This is pretty much spot on. 

The fluff points to a few Primarchs being really good CC fighters, Sanguineous, Angron, Russ and Horus but they're all different aspects of fighting. Russ is a Brawler but not miles ahead of the others as you see with his tussle with The Lion. Sanguineous looks to be the most skilled fighter (before I start a fanboy holocaust I'm not saying he was the best just one of the more skilled), Angron is an indomitable battle hardened killing machine. Horus is in the middle of all three somewhere, skilled and tough, gets down and dirty when needed. They all have their own styles which makes tough to see how they would fair inside the octagon.


----------



## Words_of_Truth (Sep 20, 2007)

You're all dismissing The Khan and Fulgrim, several of the Primarchs have stated that they consider them skilled swordsmen, you're also ignoring Corax despite his battle prowess being proven twice, once on audio and once in the First Heretic.


----------



## Aramoro (Oct 7, 2009)

Words_of_Truth said:


> You're all dismissing The Khan and Fulgrim, several of the Primarchs have stated that they consider them skilled swordsmen, you're also ignoring Corax despite his battle prowess being proven twice, once on audio and once in the First Heretic.

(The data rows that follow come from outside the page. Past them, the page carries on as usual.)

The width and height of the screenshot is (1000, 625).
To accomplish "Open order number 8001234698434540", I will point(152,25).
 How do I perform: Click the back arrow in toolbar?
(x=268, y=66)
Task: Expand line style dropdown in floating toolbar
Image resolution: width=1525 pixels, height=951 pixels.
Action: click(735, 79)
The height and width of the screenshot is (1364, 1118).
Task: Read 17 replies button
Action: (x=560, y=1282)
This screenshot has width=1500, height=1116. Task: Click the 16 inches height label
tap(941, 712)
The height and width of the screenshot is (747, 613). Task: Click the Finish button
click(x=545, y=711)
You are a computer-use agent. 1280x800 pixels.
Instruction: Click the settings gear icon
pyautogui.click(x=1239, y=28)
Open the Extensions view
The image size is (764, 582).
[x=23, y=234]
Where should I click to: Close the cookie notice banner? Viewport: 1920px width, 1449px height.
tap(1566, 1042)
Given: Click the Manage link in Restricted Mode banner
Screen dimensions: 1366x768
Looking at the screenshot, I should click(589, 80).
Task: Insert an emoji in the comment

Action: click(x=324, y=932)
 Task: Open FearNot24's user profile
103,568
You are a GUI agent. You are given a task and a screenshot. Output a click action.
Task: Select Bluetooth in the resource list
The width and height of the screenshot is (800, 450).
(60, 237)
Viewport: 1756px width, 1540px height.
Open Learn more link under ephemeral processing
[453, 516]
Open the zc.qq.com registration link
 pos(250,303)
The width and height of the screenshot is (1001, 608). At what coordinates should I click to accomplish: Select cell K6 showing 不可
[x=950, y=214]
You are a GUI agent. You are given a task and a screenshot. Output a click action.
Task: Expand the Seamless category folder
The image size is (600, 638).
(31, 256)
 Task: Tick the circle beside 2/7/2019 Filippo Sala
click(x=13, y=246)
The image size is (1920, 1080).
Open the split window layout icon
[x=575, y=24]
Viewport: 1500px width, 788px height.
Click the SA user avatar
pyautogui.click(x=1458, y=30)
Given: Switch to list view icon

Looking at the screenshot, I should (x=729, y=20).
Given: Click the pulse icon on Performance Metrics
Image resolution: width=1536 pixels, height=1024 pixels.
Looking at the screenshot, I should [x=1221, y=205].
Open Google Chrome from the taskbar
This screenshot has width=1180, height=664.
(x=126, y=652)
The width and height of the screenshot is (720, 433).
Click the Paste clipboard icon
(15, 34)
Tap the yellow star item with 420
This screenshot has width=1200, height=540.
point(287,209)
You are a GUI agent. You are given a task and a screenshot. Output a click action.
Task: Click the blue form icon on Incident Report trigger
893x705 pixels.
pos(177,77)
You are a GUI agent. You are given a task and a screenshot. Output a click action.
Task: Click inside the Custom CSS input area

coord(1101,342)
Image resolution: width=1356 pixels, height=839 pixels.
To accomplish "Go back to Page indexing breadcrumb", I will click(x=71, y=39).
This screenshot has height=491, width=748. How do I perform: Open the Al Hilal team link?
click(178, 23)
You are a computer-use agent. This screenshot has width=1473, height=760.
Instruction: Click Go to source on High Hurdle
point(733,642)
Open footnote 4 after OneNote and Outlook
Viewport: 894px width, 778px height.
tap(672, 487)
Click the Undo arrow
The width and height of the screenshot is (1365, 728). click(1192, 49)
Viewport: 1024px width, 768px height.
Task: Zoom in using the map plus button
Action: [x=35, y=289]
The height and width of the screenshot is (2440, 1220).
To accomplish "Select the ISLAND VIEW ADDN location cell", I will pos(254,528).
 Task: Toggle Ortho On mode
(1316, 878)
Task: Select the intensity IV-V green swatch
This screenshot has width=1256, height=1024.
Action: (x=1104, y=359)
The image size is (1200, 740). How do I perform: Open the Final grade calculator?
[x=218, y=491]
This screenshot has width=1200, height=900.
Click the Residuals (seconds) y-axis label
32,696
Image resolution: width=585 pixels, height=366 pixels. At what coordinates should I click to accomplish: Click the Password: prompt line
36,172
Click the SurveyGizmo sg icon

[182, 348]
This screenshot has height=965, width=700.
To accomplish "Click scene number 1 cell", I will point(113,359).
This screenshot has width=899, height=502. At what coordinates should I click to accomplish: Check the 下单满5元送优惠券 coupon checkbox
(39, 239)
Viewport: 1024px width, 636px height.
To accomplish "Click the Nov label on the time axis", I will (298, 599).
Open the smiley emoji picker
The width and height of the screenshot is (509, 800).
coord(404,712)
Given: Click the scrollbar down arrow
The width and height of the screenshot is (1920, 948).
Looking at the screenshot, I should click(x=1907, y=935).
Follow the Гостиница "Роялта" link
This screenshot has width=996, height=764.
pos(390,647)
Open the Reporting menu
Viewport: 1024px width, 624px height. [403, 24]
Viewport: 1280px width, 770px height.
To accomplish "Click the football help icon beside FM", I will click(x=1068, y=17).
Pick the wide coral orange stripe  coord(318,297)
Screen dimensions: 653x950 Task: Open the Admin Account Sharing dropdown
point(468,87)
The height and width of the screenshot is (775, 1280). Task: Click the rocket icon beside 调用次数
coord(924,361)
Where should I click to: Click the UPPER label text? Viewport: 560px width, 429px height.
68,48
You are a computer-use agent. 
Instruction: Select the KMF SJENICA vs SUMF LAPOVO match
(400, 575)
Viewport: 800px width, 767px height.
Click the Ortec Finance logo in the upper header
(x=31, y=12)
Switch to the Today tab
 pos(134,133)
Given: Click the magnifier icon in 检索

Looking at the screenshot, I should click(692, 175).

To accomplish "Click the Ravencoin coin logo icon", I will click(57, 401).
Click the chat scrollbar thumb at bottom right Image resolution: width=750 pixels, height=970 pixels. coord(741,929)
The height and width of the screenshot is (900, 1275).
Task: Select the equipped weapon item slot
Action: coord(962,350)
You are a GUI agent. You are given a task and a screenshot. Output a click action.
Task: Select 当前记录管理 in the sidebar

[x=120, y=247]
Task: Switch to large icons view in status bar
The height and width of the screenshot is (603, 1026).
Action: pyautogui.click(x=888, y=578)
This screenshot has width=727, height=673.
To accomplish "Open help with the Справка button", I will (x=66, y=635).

No one is saying those guys are not good, but they're not the 'best' which is what we're look at here. There is one bit of fluff that talks about it and that's Horus when he says who he thinks can beat him in combat, and he says Sanguineous, Angron and someone else, I think Russ?

So yeah Khan and Fulgrim are skilled, but all the primarchs are skilled. All the Primarchs have proven themselves to be excellent fighters far above any man or Astarte but how they related to each other is more subtle and harder to define.


----------



## Words_of_Truth (Sep 20, 2007)

Aramoro said:


> No one is saying those guys are not good, but they're not the 'best' which is what we're look at here. There is one bit of fluff that talks about it and that's Horus when he says who he thinks can beat him in combat, and he says Sanguineous, Angron and someone else, I think Russ?
> 
> So yeah Khan and Fulgrim are skilled, but all the primarchs are skilled. All the Primarchs have proven themselves to be excellent fighters far above any man or Astarte but how they related to each other is more subtle and harder to define.


Corax, because Corax bested him in a bout.


----------



## Aramoro (Oct 7, 2009)

Well replace all my instances of Russ with Corax then. Horus says it in some fluff we that is all we know to be absolutely true.


----------



## Words_of_Truth (Sep 20, 2007)

Corax however was scared of Angron but thought himself ok with facing the other traitor primarchs during Raven's flight.


----------



## Malus Darkblade (Jan 8, 2010)

Words_of_Truth said:


> Corax however was scared of Angron but thought himself ok with facing the other traitor primarchs during Raven's flight.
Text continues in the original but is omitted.